When you get a new dataset and want to know what it contains.
Before cleaning data to find missing or strange values.
To find relationships between different data points.
To decide which features are important for a model.
To check if data matches your expectations or needs fixing.
Syntax
ML Python
import pandas as pd
import matplotlib.pyplot as plt
import seaborn as sns

# Load data
data = pd.read_csv('data.csv')

# Show first rows
print(data.head())

# Summary statistics
print(data.describe())

# Check missing values
print(data.isnull().sum())

# Visualize data
sns.histplot(data['column'])
plt.show()

Use head() to see first few rows quickly.

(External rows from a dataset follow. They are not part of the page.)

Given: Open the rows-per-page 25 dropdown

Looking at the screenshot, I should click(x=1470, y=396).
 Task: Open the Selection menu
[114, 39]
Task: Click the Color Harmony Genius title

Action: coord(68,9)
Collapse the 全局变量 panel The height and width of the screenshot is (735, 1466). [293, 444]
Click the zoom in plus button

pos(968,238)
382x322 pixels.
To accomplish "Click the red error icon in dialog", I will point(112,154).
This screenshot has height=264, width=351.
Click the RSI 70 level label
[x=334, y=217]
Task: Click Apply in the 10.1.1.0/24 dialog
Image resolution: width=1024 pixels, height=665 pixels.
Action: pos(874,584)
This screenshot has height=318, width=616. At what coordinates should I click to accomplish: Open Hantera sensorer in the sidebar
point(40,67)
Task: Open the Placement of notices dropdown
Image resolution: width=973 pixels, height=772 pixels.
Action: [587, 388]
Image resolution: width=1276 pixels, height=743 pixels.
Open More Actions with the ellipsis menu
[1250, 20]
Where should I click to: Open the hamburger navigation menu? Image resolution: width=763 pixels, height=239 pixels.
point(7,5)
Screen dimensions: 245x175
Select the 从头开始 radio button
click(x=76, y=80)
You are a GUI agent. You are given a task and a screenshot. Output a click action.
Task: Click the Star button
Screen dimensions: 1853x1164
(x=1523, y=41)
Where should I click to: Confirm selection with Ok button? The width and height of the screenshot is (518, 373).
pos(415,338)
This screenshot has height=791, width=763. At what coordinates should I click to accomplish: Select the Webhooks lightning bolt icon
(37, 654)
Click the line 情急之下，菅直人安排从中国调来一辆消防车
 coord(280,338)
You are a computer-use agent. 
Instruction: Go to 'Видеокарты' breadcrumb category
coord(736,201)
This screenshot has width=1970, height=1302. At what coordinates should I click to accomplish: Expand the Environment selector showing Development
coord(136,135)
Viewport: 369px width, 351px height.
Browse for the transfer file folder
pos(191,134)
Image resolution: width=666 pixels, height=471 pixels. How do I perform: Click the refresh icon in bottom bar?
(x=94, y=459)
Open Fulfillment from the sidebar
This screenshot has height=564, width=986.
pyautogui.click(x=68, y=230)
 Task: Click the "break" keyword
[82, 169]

describe() gives basic stats like mean and quartiles.

Examples
Shows the first 10 rows of the dataset to get a quick look.
ML Python
data.head(10)
Gives summary statistics for numeric columns like mean, min, max.
ML Python
data.describe()
Counts how many missing values are in each column.
ML Python
data.isnull().sum()
Draws a box plot to see data spread and outliers.
ML Python
sns.boxplot(x=data['column'])
plt.show()
Sample Program

This code creates a small dataset, shows its first rows, summary stats, missing values, and draws a histogram of ages.

ML Python
import pandas as pd
import matplotlib.pyplot as plt
import seaborn as sns

# Create a small sample dataset
data = pd.DataFrame({
    'Age': [25, 30, 22, 40, 28, None, 35],
    'Salary': [50000, 60000, 45000, 80000, 52000, 58000, None],
    'Department': ['Sales', 'IT', 'Sales', 'HR', 'IT', 'HR', 'Sales']
})

# Show first rows
print('First rows:')
print(data.head())

# Summary statistics
print('\nSummary statistics:')
print(data.describe())

# Missing values
print('\nMissing values:')
print(data.isnull().sum())

# Visualize Age distribution
sns.histplot(data['Age'], kde=True)
plt.title('Age Distribution')
plt.show()
OutputSuccess
Important Notes

Always check for missing or strange values early.

Visualizations help see patterns that numbers alone may hide.

Use simple stats first before complex analysis.

Summary

Exploratory data analysis helps you understand your data clearly.

Look at data samples, summary stats, and missing values first.

Use charts to find patterns and problems easily.